Last night’s run?
A prime example of my body not failing me, even though my mind had other ideas.
(well, that’s not entirely true – gimme a minute and I’ll explain.)
Let me set the stage first. It’s been ridiculously warm around here lately – as in hitting 70+ the last two days. In March. In Boston. Unreal. These legs have been itching to run, run, RUN in this weather. Hence Monday night’s impromptu rundate with my sis and last night’s planned rundate with the hubs – to the tune of 6.5 miles, around one of our favorite running routes in our neighborhood.
We set out a little after 5pm. It was still in the 60s. Peepers were chirping. A nice warm breeze was blowing. I had my wunder unders on from Lululemon (my latest purchase and newest Lulu infatuation!) and a t-shirt and was ready to rock our run.

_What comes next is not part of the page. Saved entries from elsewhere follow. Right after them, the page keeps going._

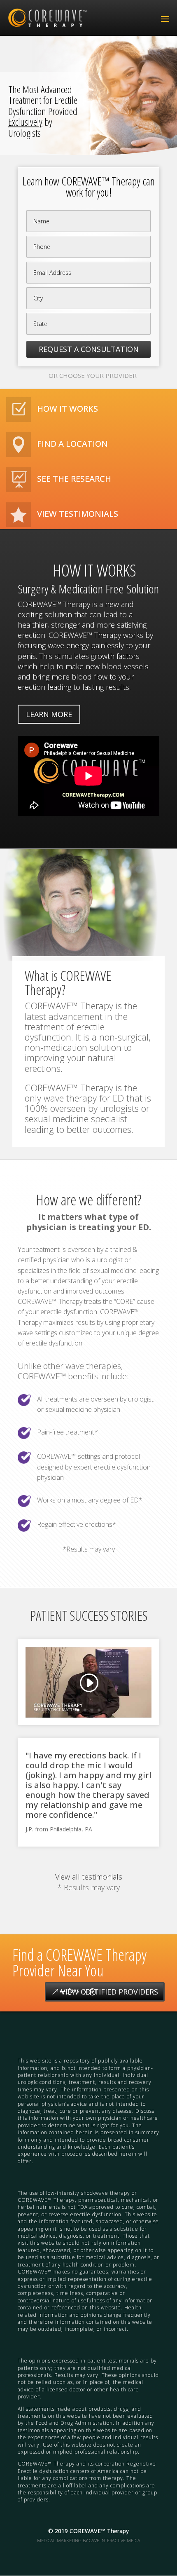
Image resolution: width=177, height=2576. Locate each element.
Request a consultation (89, 349)
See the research (74, 478)
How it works (67, 408)
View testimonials (77, 513)
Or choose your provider (93, 375)
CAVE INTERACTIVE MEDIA (114, 2540)
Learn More (49, 714)
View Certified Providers (109, 1992)
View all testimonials (88, 1877)
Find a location (72, 443)
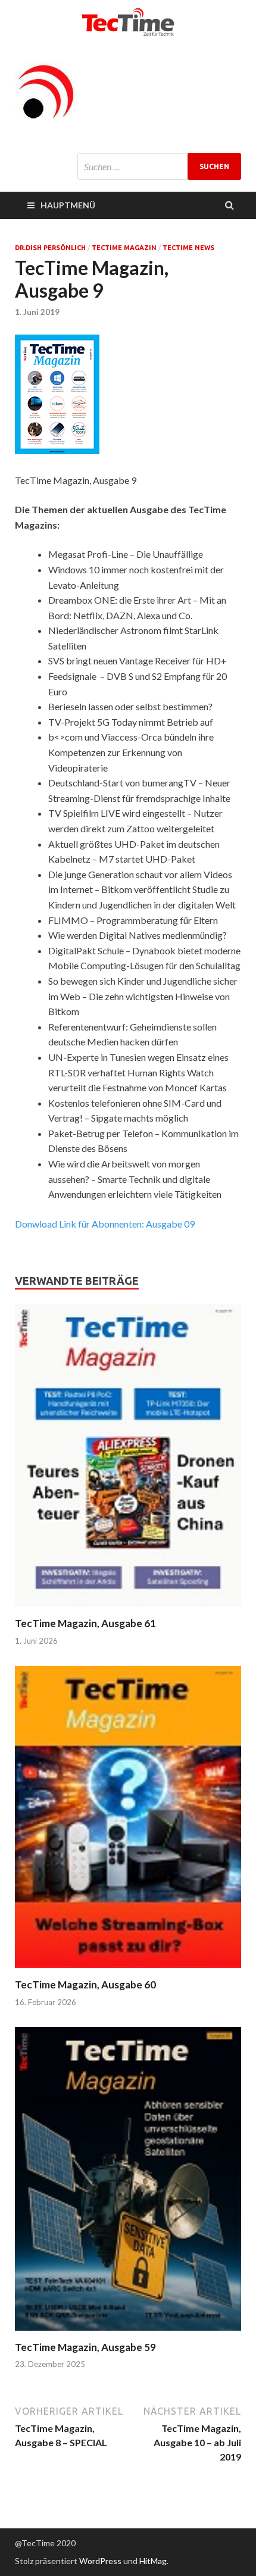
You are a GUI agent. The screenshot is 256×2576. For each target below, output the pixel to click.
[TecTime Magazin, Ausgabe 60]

My body was tired. I knew it as soon as we got into the first mile. But I told myself to chug on. I knew I had it in me to get through all 6.5, or at least that’s what I told myself at such an early juncture in our run.
We hit mile 2 and I was still feeling really beat up. Tired. But elated that the weather was so gorgeous and that I was running with my favorite running companion ever. So I kept it up.

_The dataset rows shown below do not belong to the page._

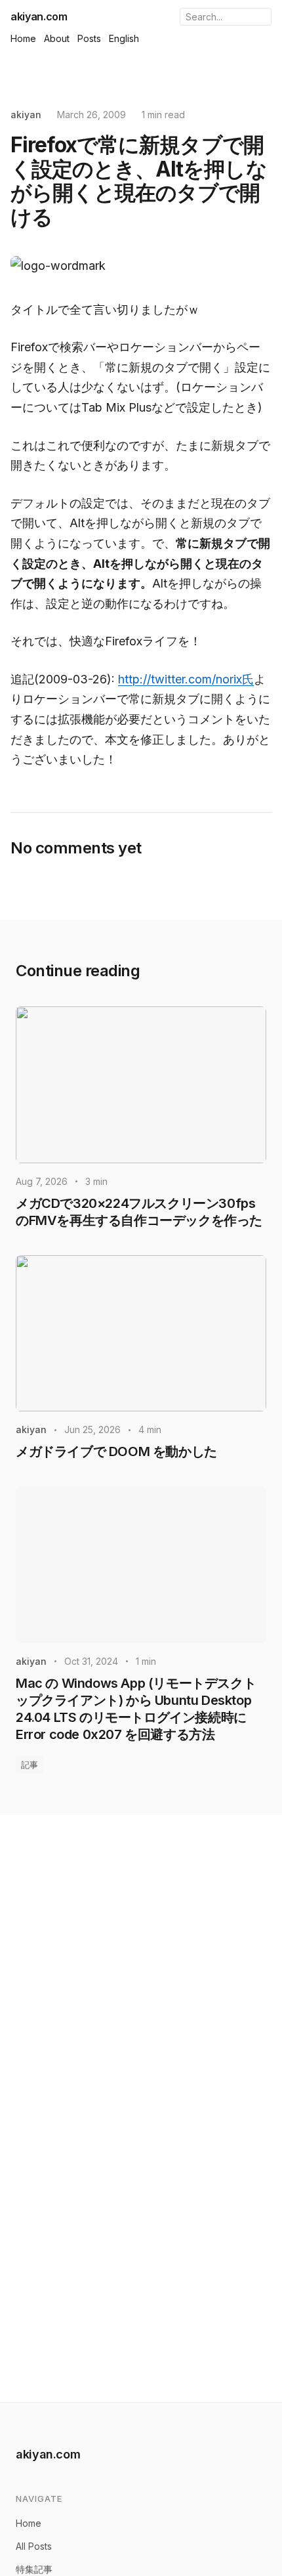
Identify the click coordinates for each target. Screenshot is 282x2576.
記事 (29, 1764)
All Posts (34, 2546)
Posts (89, 38)
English (124, 38)
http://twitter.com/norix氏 (186, 679)
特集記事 (34, 2569)
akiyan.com (39, 16)
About (57, 38)
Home (23, 38)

The miles kept coming and my body was getting more and more tired. And now I’m getting mad at myself. Like what the heck is wrong with me – this is PRIME running weather, I should be rockin’ a mean runner’s high right now.
And then it hit me. Well – two things, really. First – I realized how fast our legs were moving. No wonder…we’re running like maniacs out here right now (no idea on exact pace since we run garmin-less, but my body tells me it was holy-sh*t-fast). And second – my rest day is near. As in – it’s today. Thank God for that. Clearly that’s why I was struggling so much last night. I realize this now, but didn’t fully understand it in that moment last night.

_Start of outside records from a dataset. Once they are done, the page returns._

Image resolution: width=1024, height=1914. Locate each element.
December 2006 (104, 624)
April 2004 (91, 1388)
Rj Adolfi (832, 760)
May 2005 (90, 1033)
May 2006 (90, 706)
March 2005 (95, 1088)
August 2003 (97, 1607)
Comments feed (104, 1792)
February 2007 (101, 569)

Anyway, we finished out our run, I got past the “struggle” feeling and started to feel better as we neared closer to home. We hoofed it up the last hill, around the corner and to the end of our route. I have never been so happy to see the stop sign at the bottom of the hill. I’ll tell ya that.
This is how I looked right after the run – it’s not pretty, oy. Check out that beet red face, hot stuff, lemme tell ya.
(and wow is that a blurry iPhone pic, sorry about that!)
Well – things sorta deteriorated from there. After dinner, I got super duper nauseous. Ick. Took a shower. Sorta felt better. Ended up on the couch the rest of the night. A sign that I pushed it really hard *and* probably a sign that my body was just a wee bit tired, eh? Thank GOD today is my rest day — I am fully and utterly embracing it. Why yes, yes I am. 🙂
So – while I ended up feeling less-than-stellar at the end of the night last night, I still contend that my body did not let me down in the moment I needed it most: during the final few miles of that run, when my mind kept telling me to stop (or “please don’t puke”), my body kept going. Gives me confidence that this mind over matter thing is for real *and* that if you trust your body, 9 times out of 10, it won’t let you down. <—can I get an “amen?!”